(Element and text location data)
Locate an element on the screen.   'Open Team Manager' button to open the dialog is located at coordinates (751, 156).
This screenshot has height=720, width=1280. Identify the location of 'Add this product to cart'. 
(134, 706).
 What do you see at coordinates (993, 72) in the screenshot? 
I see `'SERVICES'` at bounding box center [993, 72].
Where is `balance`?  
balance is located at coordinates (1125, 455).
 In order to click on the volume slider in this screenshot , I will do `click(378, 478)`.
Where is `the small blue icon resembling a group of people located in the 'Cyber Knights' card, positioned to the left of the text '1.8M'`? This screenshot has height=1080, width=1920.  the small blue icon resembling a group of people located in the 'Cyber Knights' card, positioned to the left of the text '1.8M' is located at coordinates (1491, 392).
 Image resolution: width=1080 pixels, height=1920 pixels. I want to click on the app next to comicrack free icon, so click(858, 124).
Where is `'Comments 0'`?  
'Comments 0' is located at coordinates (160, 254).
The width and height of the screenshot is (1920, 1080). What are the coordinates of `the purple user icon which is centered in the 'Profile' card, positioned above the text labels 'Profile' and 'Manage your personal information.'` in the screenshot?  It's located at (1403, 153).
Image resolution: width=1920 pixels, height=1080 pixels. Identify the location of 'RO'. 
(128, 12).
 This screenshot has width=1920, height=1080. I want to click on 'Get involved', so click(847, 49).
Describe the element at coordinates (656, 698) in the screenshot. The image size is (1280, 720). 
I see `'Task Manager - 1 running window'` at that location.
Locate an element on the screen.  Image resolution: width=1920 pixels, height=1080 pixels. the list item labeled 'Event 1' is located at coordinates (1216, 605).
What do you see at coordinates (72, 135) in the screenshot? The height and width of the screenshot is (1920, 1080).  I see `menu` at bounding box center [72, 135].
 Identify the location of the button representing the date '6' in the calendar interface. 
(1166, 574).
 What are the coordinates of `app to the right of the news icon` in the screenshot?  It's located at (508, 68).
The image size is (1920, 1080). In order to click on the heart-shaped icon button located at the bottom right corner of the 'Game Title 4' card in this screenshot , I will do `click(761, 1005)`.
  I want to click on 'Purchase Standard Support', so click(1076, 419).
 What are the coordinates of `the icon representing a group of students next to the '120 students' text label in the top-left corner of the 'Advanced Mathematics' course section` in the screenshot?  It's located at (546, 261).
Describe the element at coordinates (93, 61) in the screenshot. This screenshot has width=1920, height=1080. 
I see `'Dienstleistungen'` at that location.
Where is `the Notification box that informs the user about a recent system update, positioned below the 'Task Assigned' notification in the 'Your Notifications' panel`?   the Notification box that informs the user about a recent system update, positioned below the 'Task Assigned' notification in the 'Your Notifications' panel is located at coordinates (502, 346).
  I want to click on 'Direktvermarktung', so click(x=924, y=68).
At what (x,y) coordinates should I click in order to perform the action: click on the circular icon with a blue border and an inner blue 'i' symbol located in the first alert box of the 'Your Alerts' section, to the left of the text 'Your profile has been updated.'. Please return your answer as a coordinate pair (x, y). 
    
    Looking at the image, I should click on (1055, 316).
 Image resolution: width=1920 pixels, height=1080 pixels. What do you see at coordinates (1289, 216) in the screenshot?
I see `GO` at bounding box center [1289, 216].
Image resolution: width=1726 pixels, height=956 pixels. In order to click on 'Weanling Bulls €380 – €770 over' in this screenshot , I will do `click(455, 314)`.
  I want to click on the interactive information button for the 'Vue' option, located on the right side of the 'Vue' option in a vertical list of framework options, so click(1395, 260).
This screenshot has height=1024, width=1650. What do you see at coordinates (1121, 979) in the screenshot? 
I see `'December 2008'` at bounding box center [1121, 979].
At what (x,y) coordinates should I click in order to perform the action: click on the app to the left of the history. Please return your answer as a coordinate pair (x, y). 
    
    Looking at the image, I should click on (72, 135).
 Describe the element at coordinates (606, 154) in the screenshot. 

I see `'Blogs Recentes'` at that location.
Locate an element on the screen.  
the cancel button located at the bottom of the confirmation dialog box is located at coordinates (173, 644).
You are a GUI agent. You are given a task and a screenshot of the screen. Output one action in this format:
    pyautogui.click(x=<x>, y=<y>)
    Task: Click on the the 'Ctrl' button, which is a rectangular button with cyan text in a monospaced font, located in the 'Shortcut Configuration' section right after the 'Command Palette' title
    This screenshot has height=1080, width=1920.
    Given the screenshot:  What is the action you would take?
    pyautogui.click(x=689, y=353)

## Directions for this task
Could you copy every row above, word for word, without changing anything?

## Task result
Locate an element on the screen.   'Open Team Manager' button to open the dialog is located at coordinates (751, 156).
This screenshot has height=720, width=1280. Identify the location of 'Add this product to cart'. 
(134, 706).
 What do you see at coordinates (993, 72) in the screenshot? 
I see `'SERVICES'` at bounding box center [993, 72].
Where is `balance`?  
balance is located at coordinates (1125, 455).
 In order to click on the volume slider in this screenshot , I will do `click(378, 478)`.
Where is `the small blue icon resembling a group of people located in the 'Cyber Knights' card, positioned to the left of the text '1.8M'`? This screenshot has height=1080, width=1920.  the small blue icon resembling a group of people located in the 'Cyber Knights' card, positioned to the left of the text '1.8M' is located at coordinates (1491, 392).
 Image resolution: width=1080 pixels, height=1920 pixels. I want to click on the app next to comicrack free icon, so click(858, 124).
Where is `'Comments 0'`?  
'Comments 0' is located at coordinates (160, 254).
The width and height of the screenshot is (1920, 1080). What are the coordinates of `the purple user icon which is centered in the 'Profile' card, positioned above the text labels 'Profile' and 'Manage your personal information.'` in the screenshot?  It's located at (1403, 153).
Image resolution: width=1920 pixels, height=1080 pixels. Identify the location of 'RO'. 
(128, 12).
 This screenshot has width=1920, height=1080. I want to click on 'Get involved', so click(847, 49).
Describe the element at coordinates (656, 698) in the screenshot. The image size is (1280, 720). 
I see `'Task Manager - 1 running window'` at that location.
Locate an element on the screen.  Image resolution: width=1920 pixels, height=1080 pixels. the list item labeled 'Event 1' is located at coordinates (1216, 605).
What do you see at coordinates (72, 135) in the screenshot? The height and width of the screenshot is (1920, 1080).  I see `menu` at bounding box center [72, 135].
 Identify the location of the button representing the date '6' in the calendar interface. 
(1166, 574).
 What are the coordinates of `app to the right of the news icon` in the screenshot?  It's located at (508, 68).
The image size is (1920, 1080). In order to click on the heart-shaped icon button located at the bottom right corner of the 'Game Title 4' card in this screenshot , I will do `click(761, 1005)`.
  I want to click on 'Purchase Standard Support', so click(1076, 419).
 What are the coordinates of `the icon representing a group of students next to the '120 students' text label in the top-left corner of the 'Advanced Mathematics' course section` in the screenshot?  It's located at (546, 261).
Describe the element at coordinates (93, 61) in the screenshot. This screenshot has width=1920, height=1080. 
I see `'Dienstleistungen'` at that location.
Where is `the Notification box that informs the user about a recent system update, positioned below the 'Task Assigned' notification in the 'Your Notifications' panel`?   the Notification box that informs the user about a recent system update, positioned below the 'Task Assigned' notification in the 'Your Notifications' panel is located at coordinates (502, 346).
  I want to click on 'Direktvermarktung', so click(x=924, y=68).
At what (x,y) coordinates should I click in order to perform the action: click on the circular icon with a blue border and an inner blue 'i' symbol located in the first alert box of the 'Your Alerts' section, to the left of the text 'Your profile has been updated.'. Please return your answer as a coordinate pair (x, y). 
    
    Looking at the image, I should click on (1055, 316).
 Image resolution: width=1920 pixels, height=1080 pixels. What do you see at coordinates (1289, 216) in the screenshot?
I see `GO` at bounding box center [1289, 216].
Image resolution: width=1726 pixels, height=956 pixels. In order to click on 'Weanling Bulls €380 – €770 over' in this screenshot , I will do `click(455, 314)`.
  I want to click on the interactive information button for the 'Vue' option, located on the right side of the 'Vue' option in a vertical list of framework options, so click(1395, 260).
This screenshot has height=1024, width=1650. What do you see at coordinates (1121, 979) in the screenshot? 
I see `'December 2008'` at bounding box center [1121, 979].
At what (x,y) coordinates should I click in order to perform the action: click on the app to the left of the history. Please return your answer as a coordinate pair (x, y). 
    
    Looking at the image, I should click on (72, 135).
 Describe the element at coordinates (606, 154) in the screenshot. 

I see `'Blogs Recentes'` at that location.
Locate an element on the screen.  
the cancel button located at the bottom of the confirmation dialog box is located at coordinates (173, 644).
You are a GUI agent. You are given a task and a screenshot of the screen. Output one action in this format:
    pyautogui.click(x=<x>, y=<y>)
    Task: Click on the the 'Ctrl' button, which is a rectangular button with cyan text in a monospaced font, located in the 'Shortcut Configuration' section right after the 'Command Palette' title
    This screenshot has height=1080, width=1920.
    Given the screenshot:  What is the action you would take?
    pyautogui.click(x=689, y=353)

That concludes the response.